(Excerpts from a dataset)
_ _ _ _
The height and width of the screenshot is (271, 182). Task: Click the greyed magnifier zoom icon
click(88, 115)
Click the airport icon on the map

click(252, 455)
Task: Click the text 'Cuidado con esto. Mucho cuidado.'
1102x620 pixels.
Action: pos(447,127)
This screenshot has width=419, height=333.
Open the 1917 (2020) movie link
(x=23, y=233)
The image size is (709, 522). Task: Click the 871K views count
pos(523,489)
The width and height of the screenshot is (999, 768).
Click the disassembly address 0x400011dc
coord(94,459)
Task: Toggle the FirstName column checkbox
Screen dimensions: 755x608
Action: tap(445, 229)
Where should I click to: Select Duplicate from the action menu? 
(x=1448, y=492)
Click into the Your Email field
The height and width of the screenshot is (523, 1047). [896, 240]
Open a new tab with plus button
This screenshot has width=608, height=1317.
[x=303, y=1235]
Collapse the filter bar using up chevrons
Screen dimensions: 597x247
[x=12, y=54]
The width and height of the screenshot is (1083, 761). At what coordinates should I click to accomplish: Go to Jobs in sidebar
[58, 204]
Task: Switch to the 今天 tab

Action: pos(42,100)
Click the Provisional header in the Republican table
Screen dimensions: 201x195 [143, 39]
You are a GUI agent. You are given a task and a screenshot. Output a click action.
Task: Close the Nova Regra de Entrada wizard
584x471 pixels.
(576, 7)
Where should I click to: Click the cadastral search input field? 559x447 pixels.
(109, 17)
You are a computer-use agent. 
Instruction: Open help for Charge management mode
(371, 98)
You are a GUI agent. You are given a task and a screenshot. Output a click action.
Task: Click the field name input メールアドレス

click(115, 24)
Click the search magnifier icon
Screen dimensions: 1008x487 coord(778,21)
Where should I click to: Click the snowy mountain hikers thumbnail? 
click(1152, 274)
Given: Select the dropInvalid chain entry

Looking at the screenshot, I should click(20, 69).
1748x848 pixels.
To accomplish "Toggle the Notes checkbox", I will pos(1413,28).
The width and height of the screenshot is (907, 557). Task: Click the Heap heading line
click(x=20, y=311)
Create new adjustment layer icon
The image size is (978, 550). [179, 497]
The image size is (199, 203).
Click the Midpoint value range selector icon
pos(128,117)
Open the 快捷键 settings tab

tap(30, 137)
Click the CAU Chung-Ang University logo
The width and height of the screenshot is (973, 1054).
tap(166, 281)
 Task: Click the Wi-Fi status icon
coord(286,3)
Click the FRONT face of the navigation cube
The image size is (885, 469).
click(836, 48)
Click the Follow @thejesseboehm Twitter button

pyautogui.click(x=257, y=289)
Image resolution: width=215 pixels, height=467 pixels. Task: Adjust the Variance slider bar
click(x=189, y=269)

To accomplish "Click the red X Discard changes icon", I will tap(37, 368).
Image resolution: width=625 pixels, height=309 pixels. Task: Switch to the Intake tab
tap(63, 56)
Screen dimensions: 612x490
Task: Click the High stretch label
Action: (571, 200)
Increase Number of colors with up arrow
_ _ _ _
### INSTRUCTIONS TO FOLLOW
Lines holding "Toggle": copy each one from the records above.

### FINISHED EXERCISE
Task: Toggle the FirstName column checkbox
To accomplish "Toggle the Notes checkbox", I will pos(1413,28).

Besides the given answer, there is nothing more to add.